In the 1952 Irish presidential election the outgoing president Seán T. O'Kelly was re-elected without a contest.

==Procedure==
Under Article 12 of the Constitution of Ireland, candidates could be nominated by:
- at least twenty of the 207 serving members of the Houses of the Oireachtas, or
- at least four of 31 councils of the administrative counties, including county boroughs, or
- themselves, in the case of a former or retiring president.

All Irish citizens on the Dáil electoral register were eligible to vote.

==Nomination process==
On 25 April 1952, the Minister for Local Government made an order under section 6 of the Presidential Elections Act 1937 opening nominations, with noon on 16 May as the deadline for nominations, and 10 June set as the date for a poll (if any).

Alfie Byrne, former Lord Mayor of Dublin, sought a nomination but was unsuccessful.

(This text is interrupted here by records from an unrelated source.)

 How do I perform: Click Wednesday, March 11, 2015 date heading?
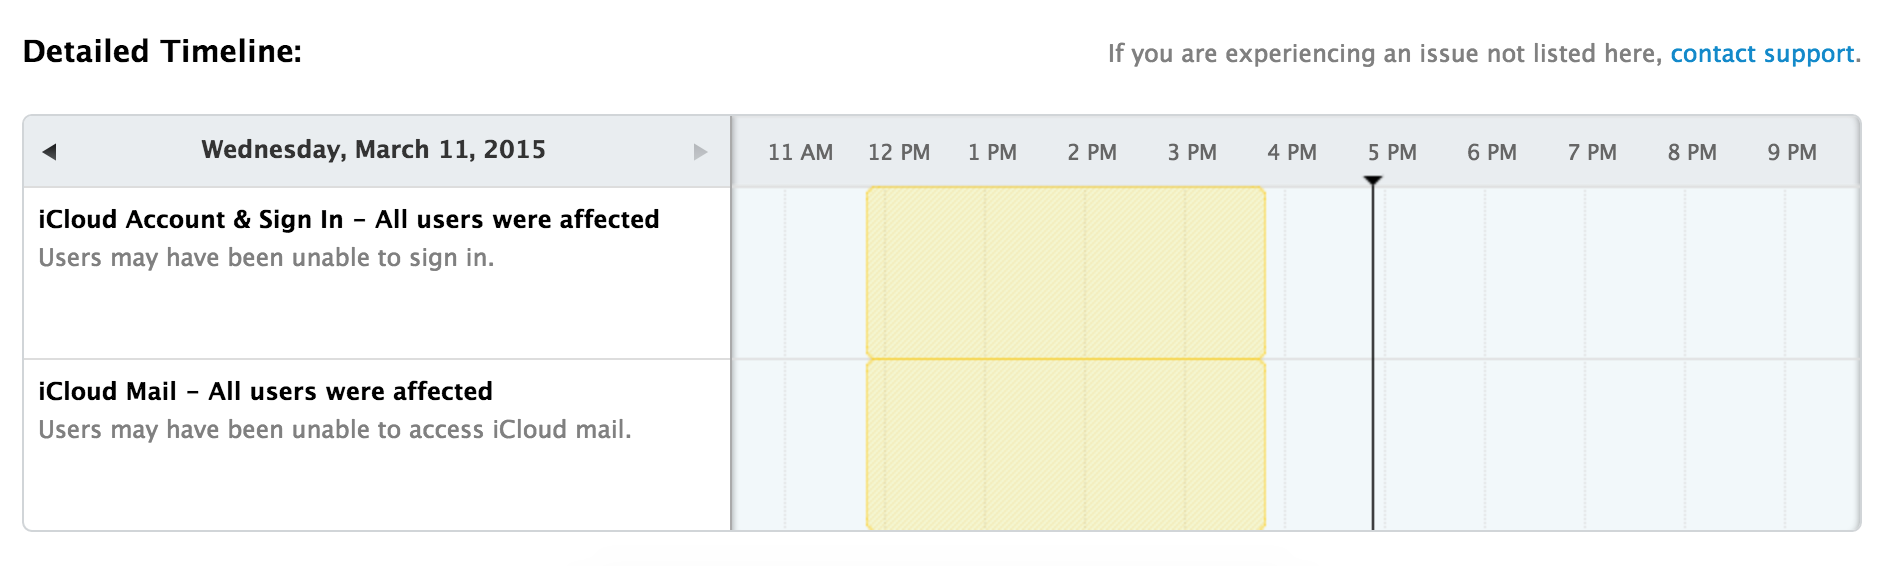point(373,150)
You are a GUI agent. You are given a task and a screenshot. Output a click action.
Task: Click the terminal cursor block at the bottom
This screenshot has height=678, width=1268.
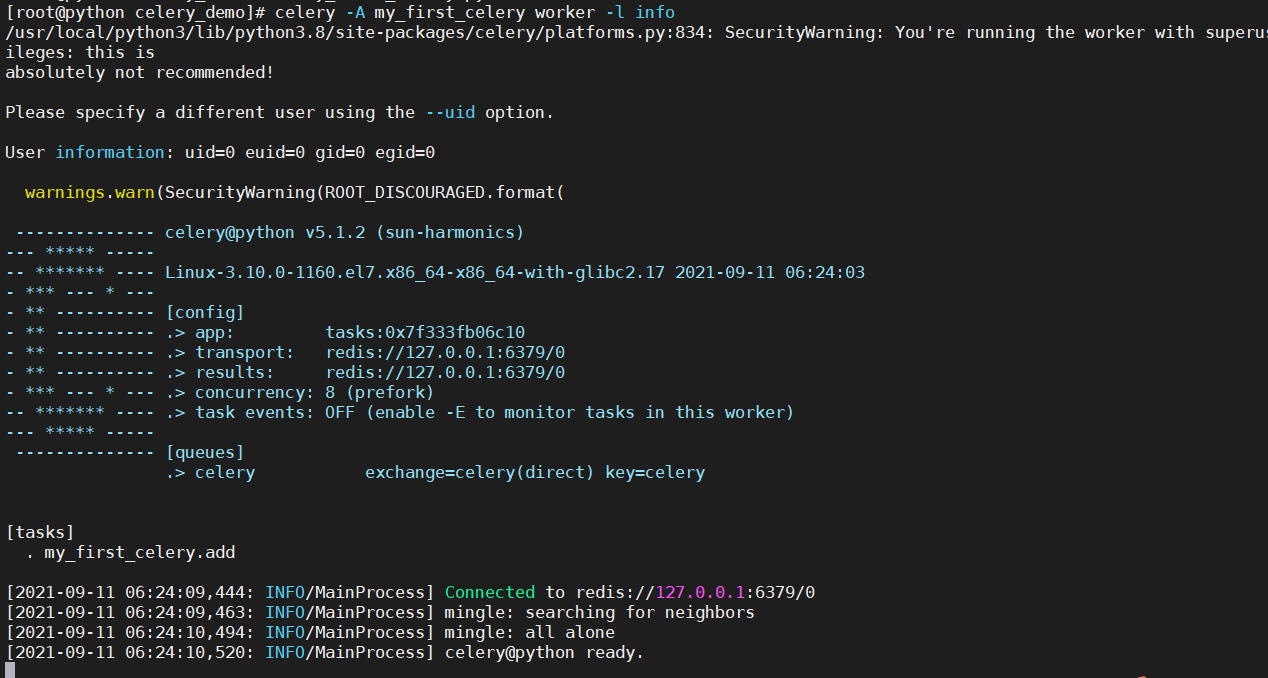tap(10, 670)
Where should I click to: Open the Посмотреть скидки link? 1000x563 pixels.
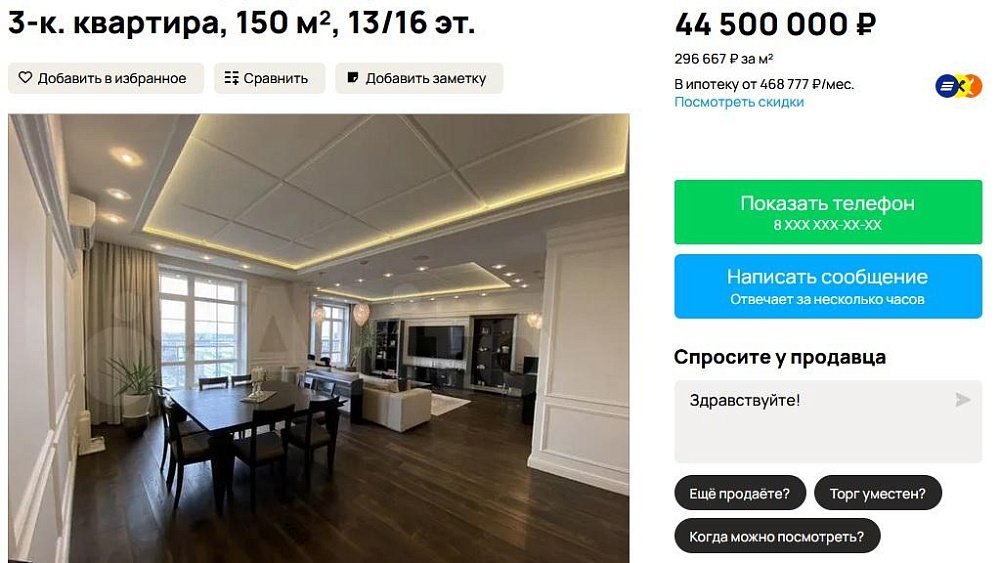pos(739,102)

He claimed to have received 14 of the 20 nominations from Oireachtas members required to secure a place on the ballot. Seán T. O'Kelly nominated himself as a candidate, and with no other candidate nominated, he was declared elected on 16 May. This was the first occasion on which a president nominated themselves for a second term.

==Result==

O'Kelly was inaugurated for his second term as President of Ireland on 25 June 1952.